A regular expression must be entered in the Regex field in order for computation and data emission to proceed (in the advanced interface, the Add button must also be clicked).
No label was provided.
A label must be entered in the Output segmentation label field in order for computation and data emission to proceed.
No annotation key was provided for auto-numbering.
The Auto-number with key checkbox has been selected and an annotation key must be specified in the text field on the right in order for computation and data emission to proceed.
JSON message on input connection doesn’t have the right keys and/or values.
The widget instance has received a JSON message on its Message input channel and the keys and/or values specified in this message do not match those that are expected for this particular widget type (see JSON im-/export format, Regular expression list).
JSON parsing error.
The widget instance has received data on its Message input channel and the data couldn’t be correctly parsed.

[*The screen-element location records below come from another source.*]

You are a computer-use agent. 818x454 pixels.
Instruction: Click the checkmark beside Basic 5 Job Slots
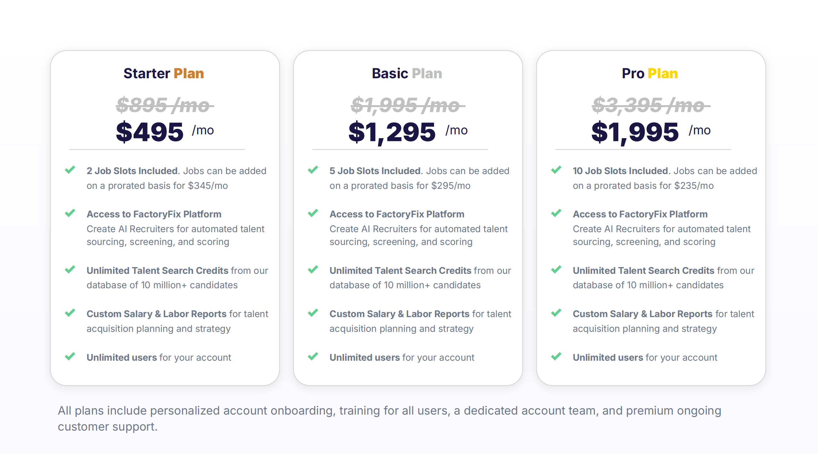click(313, 170)
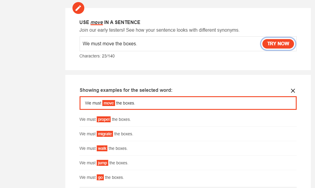Click the underlined 'move' in the heading
This screenshot has height=188, width=315.
[x=97, y=23]
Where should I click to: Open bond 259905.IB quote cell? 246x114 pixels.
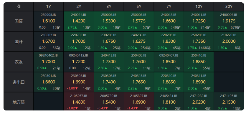pyautogui.click(x=49, y=21)
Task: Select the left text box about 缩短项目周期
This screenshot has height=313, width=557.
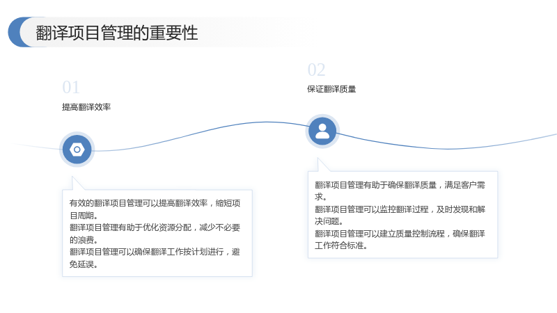Action: [157, 233]
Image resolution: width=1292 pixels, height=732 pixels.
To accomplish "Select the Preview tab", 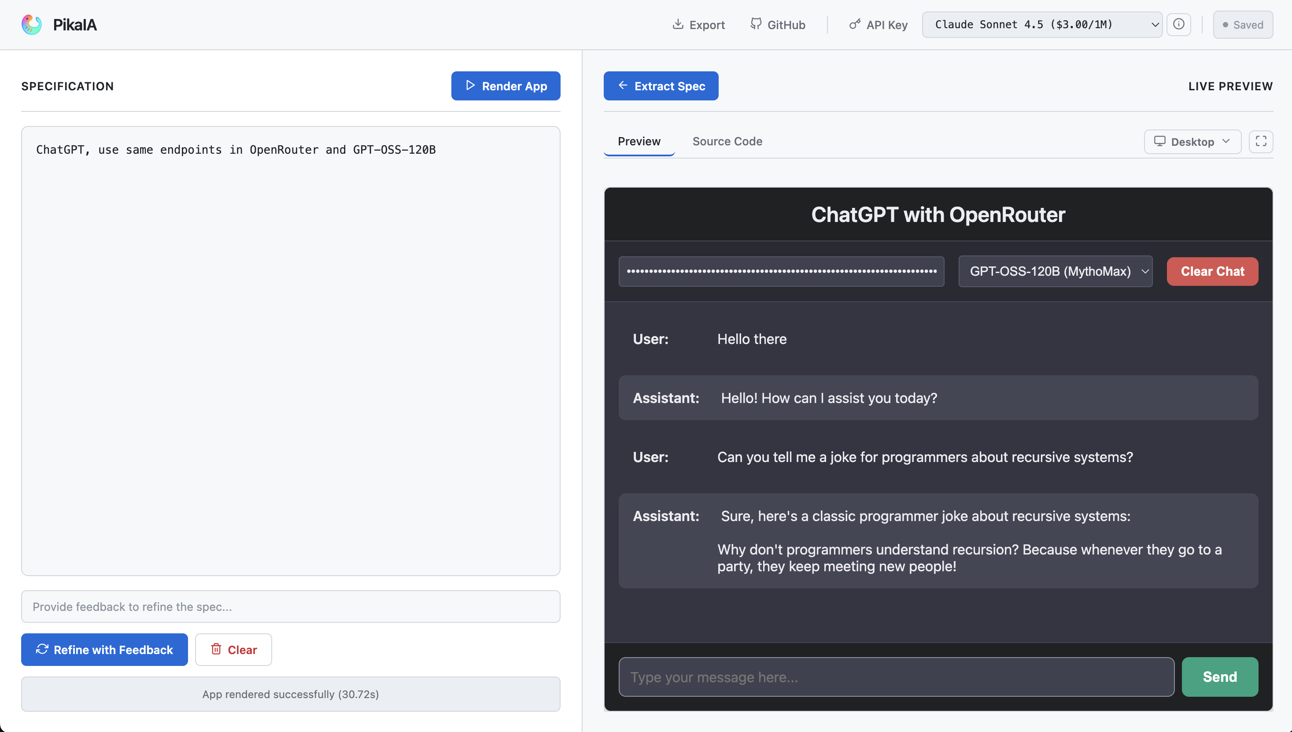I will pyautogui.click(x=639, y=141).
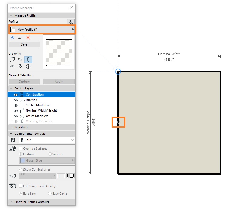Enable the Opening Reference checkbox

click(10, 121)
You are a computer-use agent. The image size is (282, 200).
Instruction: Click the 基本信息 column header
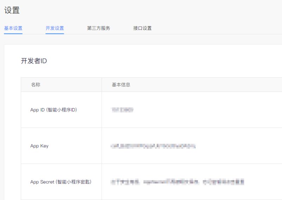121,85
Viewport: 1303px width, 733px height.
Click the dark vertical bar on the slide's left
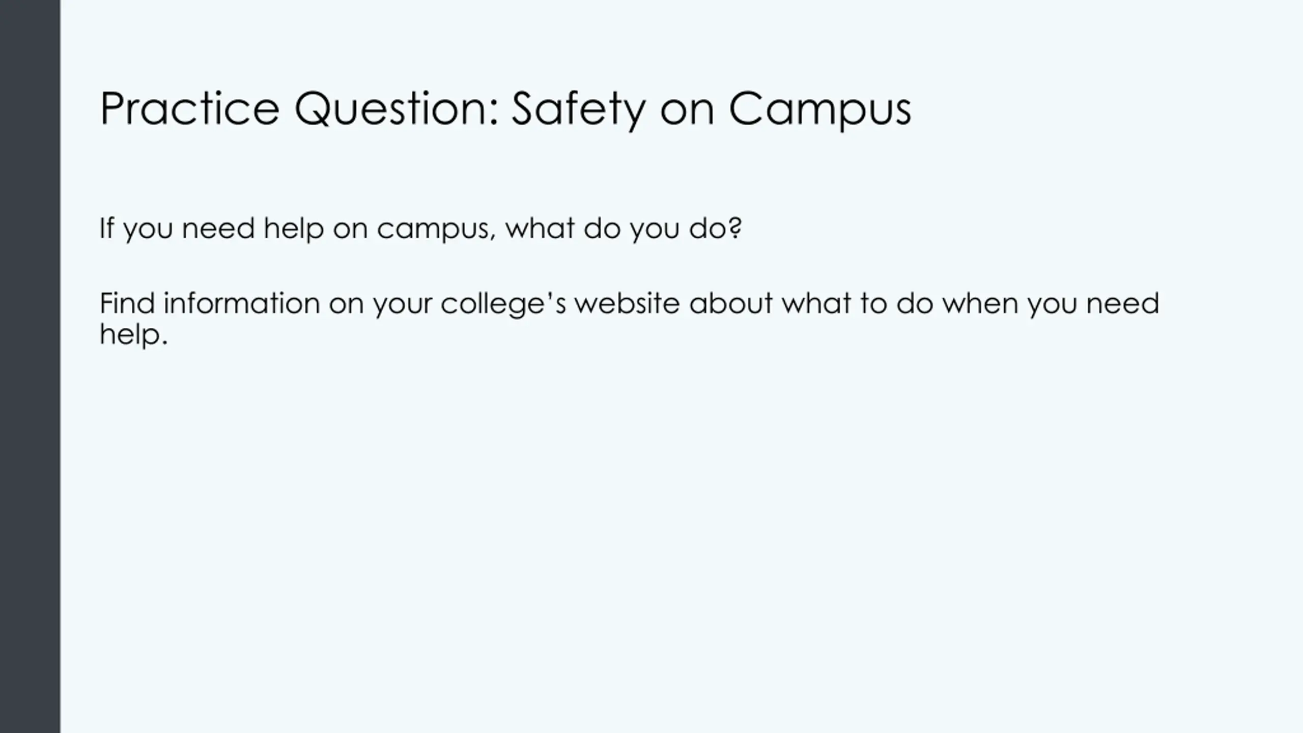coord(30,367)

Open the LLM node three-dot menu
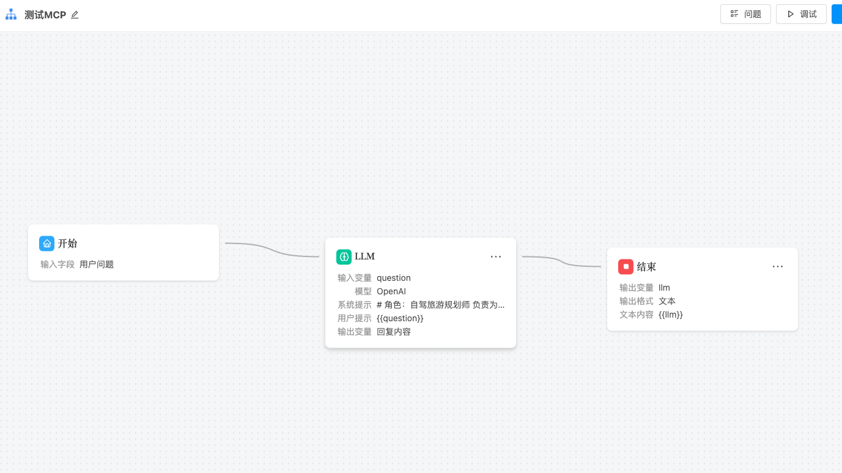(x=496, y=257)
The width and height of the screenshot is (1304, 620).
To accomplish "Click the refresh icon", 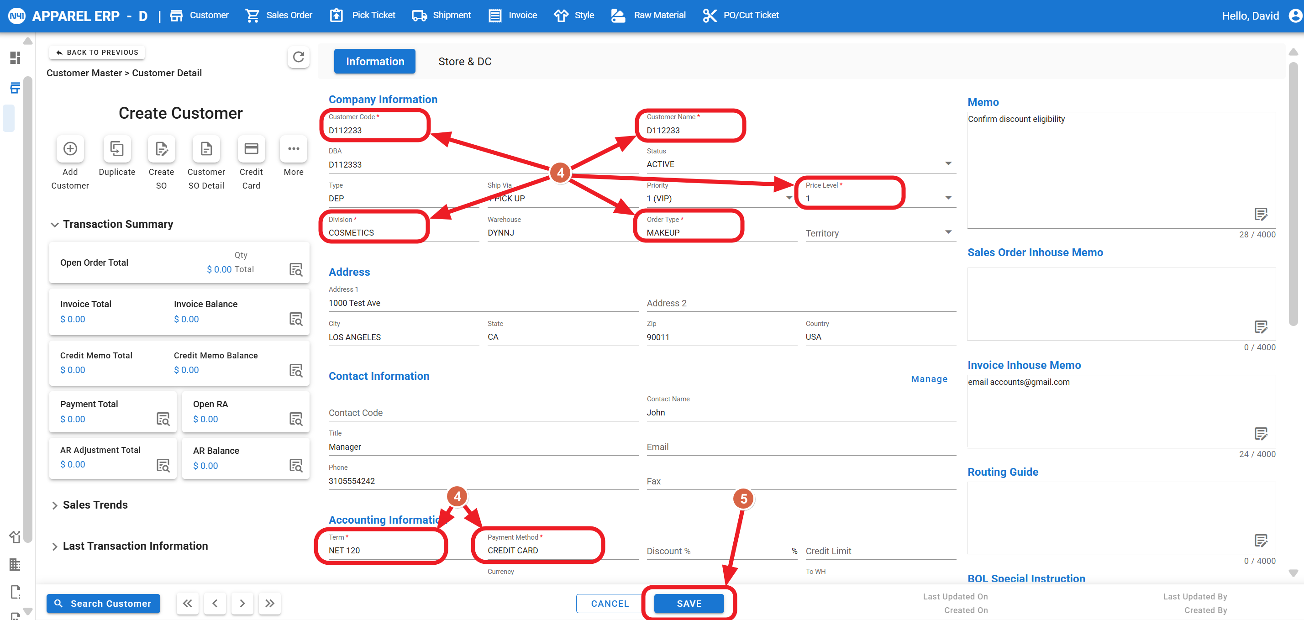I will 298,57.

Please use a JSON validator to check the data’s well-formedness.

Errors

Regex error: <error_message>.
The regular expression entered in the Regex field is invalid.
Regex error: <error_message> (regex #<n>).
The n-th regular expression in the Regexes list is invalid.
Reference to unmatched group in annotation key and/or value.
In the advanced interface, a regular expression has been associated with an annotation key–value pair and in at least one of these terms reference is made to a numbered variable (&1, &2, ...) which turns out to not always have a matching element.

Footnotes

[1]This possibility does not apply when the widget is configured to identify the separators rather than the segments themselves (Mode: Split, see Advanced interface).
[2]It should be noted that the -u (Unicode dependent) option is activated by default (see Python documentation).
[3]NB: in Split mode, empty segments that might occur between two consecutive occurrences of separators are automatically removed (this is because the data model adopted by Orange Canvas cannot represent empty segments).
[4]In the case where the fused segments have distinct values for the same annotation key, only the value of the last segment (in the order of the output segmentation before fusion) will be retained.